:: SET EXERCISE ::
Reproduce verbatim the stretch of the passage on Canada's dairy quota allocation under CUSMA from "According to the" through "quota to processors.".

:: SELECTED EXTRACT ::
###

According to the USTR’s statement, the CUSMA allows Canada to maintain the right to apply certain TRQs on dairy products, including for the following kinds of goods: milk, cream, skim milk powder, butter and cream powder, industrial cheeses, cheeses of all types, milk powders, concentrated or condensed milk, yogurt and buttermilk, powdered buttermilk, whey powder, products consisting of natural milk constituents, ice cream and ice cream mixes, and “other” dairy. The USTR claims that Canada’s dairy TRQ allocation measures appear to be inconsistent with the following provisions of the CUSMA:

  1. Article 3.A.2.11(b) because Canada is setting aside and reserving a portion of the quota to processors.
  2. Articles 3.A.2.4(b) and 3.A.2.11(e) because Canada is not providing “fair” and “equitable” procedures and methods for administering its TRQs.
  3. Article 3.A.2.11(c) because, as a consequence of reserving large shares of the quota for processors and so-called “further processors”, Canada fails to ensure that, “to the maximum extent possible”, the allocation is made “in the quantities that the TRQ applicant requests”.

###

:: DATA LINES ::
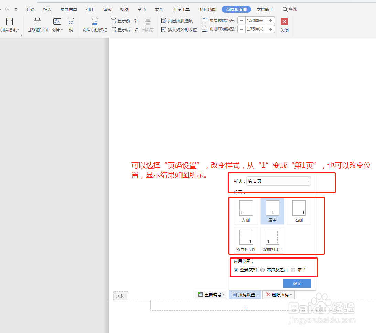Confirm page number settings with 确定
Screen dimensions: 376x333
coord(297,283)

###

:: IN RESPONSE ::
According to the USTR’s statement, the CUSMA allows Canada to maintain the right to apply certain TRQs on dairy products, including for the following kinds of goods: milk, cream, skim milk powder, butter and cream powder, industrial cheeses, cheeses of all types, milk powders, concentrated or condensed milk, yogurt and buttermilk, powdered buttermilk, whey powder, products consisting of natural milk constituents, ice cream and ice cream mixes, and “other” dairy. The USTR claims that Canada’s dairy TRQ allocation measures appear to be inconsistent with the following provisions of the CUSMA:

  1. Article 3.A.2.11(b) because Canada is setting aside and reserving a portion of the quota to processors.